Your task - Below are records; reproduce exactly the lines from the one that has "icon beside 竞品识别" through the one that has "Image resolution: width=1568", ends included, and nothing more.
Data extract: Begin
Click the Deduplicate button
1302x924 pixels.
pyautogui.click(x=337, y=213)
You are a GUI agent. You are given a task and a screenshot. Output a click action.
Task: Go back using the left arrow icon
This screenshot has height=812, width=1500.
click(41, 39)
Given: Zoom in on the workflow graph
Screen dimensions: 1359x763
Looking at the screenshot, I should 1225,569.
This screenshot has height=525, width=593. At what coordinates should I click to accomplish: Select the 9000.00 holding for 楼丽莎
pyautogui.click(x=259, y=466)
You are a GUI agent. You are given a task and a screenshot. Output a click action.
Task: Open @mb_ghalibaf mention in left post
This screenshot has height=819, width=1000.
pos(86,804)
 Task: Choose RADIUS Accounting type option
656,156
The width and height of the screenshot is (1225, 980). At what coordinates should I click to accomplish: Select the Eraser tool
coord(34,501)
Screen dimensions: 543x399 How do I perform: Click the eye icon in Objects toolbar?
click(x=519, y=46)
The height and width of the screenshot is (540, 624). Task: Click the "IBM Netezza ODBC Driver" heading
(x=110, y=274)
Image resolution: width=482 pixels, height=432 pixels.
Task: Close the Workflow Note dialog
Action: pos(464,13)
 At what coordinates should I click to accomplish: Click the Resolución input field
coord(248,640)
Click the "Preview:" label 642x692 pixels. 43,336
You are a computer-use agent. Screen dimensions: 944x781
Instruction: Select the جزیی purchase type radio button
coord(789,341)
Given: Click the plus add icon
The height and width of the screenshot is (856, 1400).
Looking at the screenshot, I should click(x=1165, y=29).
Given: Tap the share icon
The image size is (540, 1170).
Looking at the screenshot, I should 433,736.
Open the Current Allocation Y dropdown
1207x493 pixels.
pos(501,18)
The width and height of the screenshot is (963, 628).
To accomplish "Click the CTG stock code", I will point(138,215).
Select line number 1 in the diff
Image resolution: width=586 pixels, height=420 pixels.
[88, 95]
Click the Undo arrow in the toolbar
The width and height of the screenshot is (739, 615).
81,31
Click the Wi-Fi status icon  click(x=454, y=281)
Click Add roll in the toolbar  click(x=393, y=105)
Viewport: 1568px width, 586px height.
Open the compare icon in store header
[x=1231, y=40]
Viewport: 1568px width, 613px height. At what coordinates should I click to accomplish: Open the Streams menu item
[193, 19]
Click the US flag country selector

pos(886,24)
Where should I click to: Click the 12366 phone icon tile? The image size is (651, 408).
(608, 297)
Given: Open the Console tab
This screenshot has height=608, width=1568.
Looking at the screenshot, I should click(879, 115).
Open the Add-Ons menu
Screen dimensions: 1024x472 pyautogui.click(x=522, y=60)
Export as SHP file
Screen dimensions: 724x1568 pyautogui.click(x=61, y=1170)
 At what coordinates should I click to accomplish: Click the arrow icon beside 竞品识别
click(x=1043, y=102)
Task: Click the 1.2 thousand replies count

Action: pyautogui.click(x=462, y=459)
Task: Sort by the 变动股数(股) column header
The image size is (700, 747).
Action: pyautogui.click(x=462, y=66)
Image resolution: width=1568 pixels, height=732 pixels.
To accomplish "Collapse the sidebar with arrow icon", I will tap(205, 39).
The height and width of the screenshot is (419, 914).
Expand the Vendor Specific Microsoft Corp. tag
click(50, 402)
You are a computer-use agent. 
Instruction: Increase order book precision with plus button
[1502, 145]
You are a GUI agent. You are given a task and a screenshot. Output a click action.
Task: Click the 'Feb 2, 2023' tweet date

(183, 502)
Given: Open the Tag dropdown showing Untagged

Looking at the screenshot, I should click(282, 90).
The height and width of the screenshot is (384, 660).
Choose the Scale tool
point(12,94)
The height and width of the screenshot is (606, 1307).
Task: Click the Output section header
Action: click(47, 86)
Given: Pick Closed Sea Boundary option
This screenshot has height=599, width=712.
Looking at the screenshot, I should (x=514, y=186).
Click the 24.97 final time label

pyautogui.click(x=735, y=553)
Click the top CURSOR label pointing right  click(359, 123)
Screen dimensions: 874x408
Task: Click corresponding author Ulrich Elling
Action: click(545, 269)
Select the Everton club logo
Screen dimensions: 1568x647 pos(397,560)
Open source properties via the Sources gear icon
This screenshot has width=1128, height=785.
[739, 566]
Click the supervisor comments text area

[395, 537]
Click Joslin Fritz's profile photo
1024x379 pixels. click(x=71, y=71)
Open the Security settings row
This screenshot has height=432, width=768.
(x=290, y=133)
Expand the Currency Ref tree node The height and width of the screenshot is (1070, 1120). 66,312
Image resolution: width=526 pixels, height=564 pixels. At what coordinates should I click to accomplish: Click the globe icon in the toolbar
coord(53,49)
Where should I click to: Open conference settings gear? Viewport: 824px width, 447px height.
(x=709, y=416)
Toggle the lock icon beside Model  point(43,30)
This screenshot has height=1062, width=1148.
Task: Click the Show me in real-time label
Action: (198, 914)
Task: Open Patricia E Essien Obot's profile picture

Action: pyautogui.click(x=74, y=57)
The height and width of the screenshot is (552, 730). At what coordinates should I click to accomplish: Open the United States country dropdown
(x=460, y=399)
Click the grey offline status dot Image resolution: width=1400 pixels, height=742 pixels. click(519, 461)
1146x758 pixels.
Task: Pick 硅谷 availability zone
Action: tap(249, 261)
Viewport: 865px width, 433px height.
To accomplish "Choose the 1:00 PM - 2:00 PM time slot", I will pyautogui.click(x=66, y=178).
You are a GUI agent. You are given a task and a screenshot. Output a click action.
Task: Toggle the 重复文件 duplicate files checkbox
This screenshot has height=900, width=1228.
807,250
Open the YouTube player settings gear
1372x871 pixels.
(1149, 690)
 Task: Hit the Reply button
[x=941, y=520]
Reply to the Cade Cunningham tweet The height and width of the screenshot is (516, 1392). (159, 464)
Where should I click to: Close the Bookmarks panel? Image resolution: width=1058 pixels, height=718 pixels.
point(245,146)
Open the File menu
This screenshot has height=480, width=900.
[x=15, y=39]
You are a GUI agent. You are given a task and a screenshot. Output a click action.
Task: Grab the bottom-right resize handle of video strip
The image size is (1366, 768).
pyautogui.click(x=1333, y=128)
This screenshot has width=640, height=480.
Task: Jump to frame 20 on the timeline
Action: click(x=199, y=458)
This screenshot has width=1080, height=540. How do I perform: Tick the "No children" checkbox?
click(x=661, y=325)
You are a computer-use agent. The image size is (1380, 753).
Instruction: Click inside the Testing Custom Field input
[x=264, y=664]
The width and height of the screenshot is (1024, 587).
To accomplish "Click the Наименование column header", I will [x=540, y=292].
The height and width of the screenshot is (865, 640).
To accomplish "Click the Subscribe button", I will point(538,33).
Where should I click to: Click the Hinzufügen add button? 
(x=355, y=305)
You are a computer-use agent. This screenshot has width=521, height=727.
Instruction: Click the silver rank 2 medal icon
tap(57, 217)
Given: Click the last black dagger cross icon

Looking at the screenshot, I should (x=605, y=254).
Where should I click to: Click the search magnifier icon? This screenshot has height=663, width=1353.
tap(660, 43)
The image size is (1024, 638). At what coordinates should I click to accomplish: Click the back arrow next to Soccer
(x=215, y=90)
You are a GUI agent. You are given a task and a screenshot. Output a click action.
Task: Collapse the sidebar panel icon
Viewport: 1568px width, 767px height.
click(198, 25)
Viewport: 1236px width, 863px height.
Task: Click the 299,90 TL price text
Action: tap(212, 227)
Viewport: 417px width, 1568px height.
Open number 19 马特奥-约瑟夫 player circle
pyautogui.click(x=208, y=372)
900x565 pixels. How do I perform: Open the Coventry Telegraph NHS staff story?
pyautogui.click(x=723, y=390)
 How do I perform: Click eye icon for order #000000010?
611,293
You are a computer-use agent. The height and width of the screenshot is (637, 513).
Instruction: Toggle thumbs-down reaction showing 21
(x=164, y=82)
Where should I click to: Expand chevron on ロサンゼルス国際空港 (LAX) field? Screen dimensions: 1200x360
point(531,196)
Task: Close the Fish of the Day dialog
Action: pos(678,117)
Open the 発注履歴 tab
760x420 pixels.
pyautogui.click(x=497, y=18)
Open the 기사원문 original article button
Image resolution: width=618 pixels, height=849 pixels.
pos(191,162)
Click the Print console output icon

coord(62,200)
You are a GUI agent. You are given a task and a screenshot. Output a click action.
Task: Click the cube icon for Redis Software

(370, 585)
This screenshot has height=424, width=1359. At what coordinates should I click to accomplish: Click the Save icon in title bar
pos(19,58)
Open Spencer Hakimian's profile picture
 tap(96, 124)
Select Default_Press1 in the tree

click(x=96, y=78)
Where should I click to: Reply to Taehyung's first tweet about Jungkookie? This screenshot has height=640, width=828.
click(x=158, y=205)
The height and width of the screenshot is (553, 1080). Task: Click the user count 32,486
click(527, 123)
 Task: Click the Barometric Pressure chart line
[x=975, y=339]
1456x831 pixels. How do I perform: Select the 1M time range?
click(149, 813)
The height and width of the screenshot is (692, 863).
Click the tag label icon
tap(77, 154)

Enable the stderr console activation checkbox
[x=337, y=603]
Data extract: End
Output of the exercise -
 At what coordinates should I click to accomplish: Click the arrow icon beside 竞品识别
click(x=1043, y=102)
Task: Click the 1.2 thousand replies count

Action: pyautogui.click(x=462, y=459)
Task: Sort by the 变动股数(股) column header
The image size is (700, 747).
Action: pyautogui.click(x=462, y=66)
Image resolution: width=1568 pixels, height=732 pixels.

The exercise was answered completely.